On April 3, 2020, the Office of Inspector General (“OIG”) announced it will exercise its enforcement discretion to not impose administrative sanctions under the federal Anti-Kickback Statute (“AKS”) with respect to remuneration that is covered in most—but not all—of the blanket waivers for the Stark Law that the Centers for Medicare and Medicaid Services (“CMS”) published on March 30, 2020.
OIG’s statement applies to the first 11 waivers issued by CMS. These waivers cover situations including remuneration to or from physicians that is above or below fair market value, remuneration to a physician in the form of medical staff incidental benefits that exceeds the limits set in applicable Stark Law exceptions, and rental charges by a physician to an entity above or below fair market value.

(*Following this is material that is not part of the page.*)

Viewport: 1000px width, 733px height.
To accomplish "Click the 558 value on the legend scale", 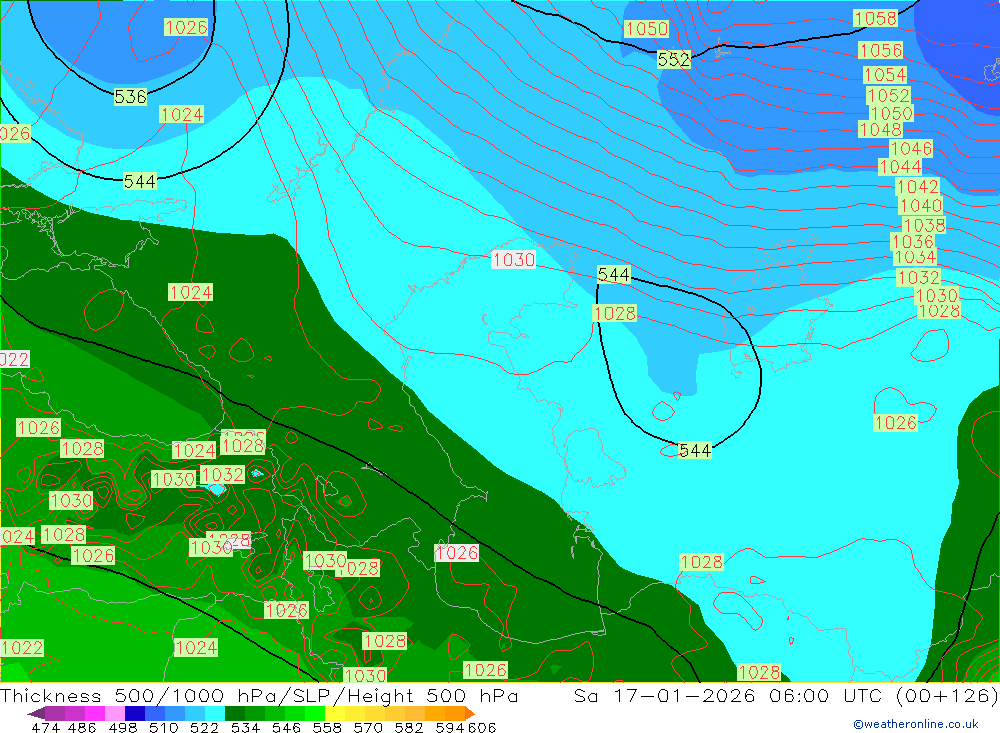I will coord(325,727).
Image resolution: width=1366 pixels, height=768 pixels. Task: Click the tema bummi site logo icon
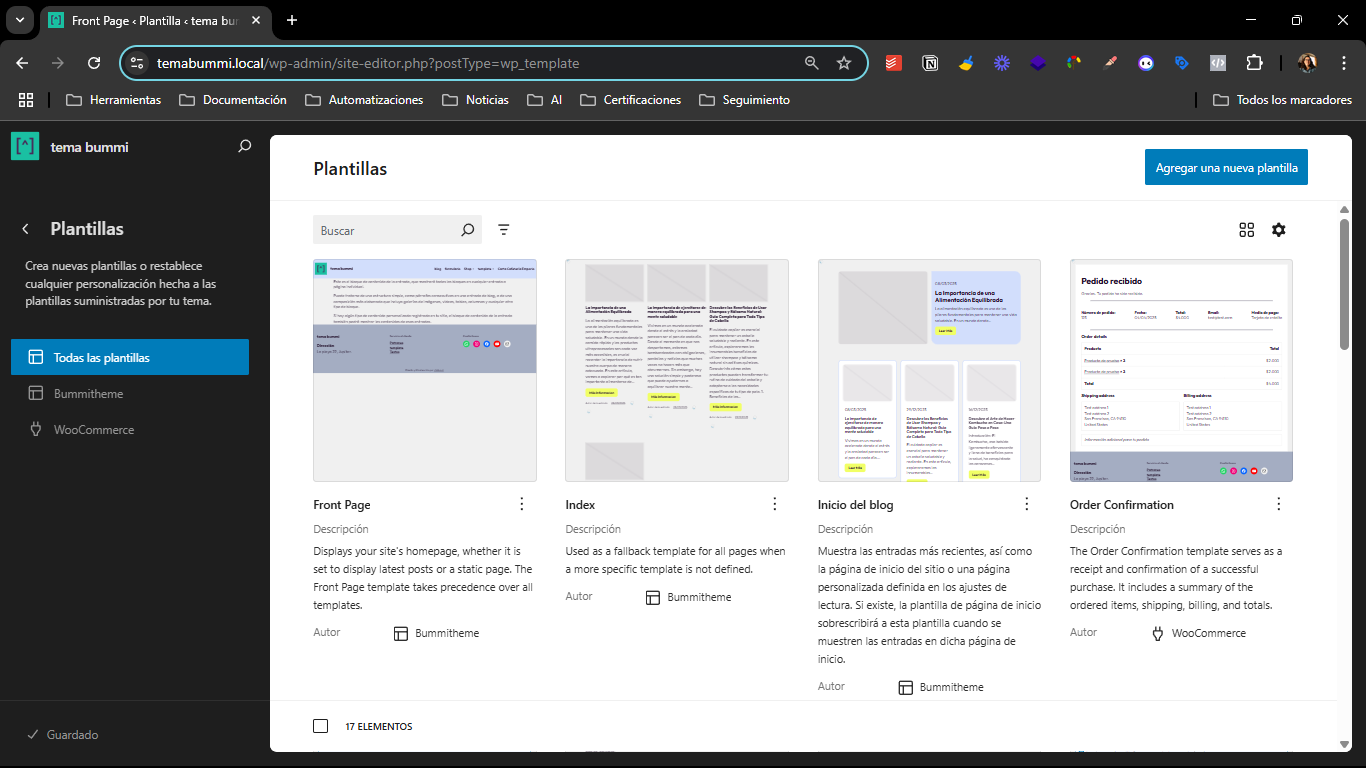[x=25, y=147]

OIG stated that all conditions and definitions that apply to the Stark Law blanket waivers would need to be satisfied for a provider to receive this enforcement discretion. The conditions include: (i) the providers are acting in good faith to provide care in response to the COVID-19 pandemic, (ii) the government does not determine that the financial relationship creates fraud and abuse concerns, and (iii) providers seeking protection under this policy statement maintain sufficient documentation.
Notably, the AKS blanket waivers apply to conduct occurring on or after April 3, 2020. By contrast, the Stark Law blanket waivers applied retroactively effective March 1, 2020. Thus, there will be about 30 days in which an arrangement could be legal under Stark but violate the AKS. The AKS blanket waivers will terminate on the same date as the Stark blanket waivers terminate—which will stay effective during the COVID-19 public health emergency.
Unlike the Stark Law, which is a strict liability law that does not require a person or entity to intend to violate the law, AKS is an intent-based statute. While it seems clear that OIG will apply its enforcement discretion and be lenient toward relationships designed to support the COVID-19 public health emergency, there should be no assumption that the OIG will extend the same or any leniency to conduct that outright intends to induce referrals. Hence, despite the current circumstances, the most prudent course of action is compliance with AKS absent exigent circumstances.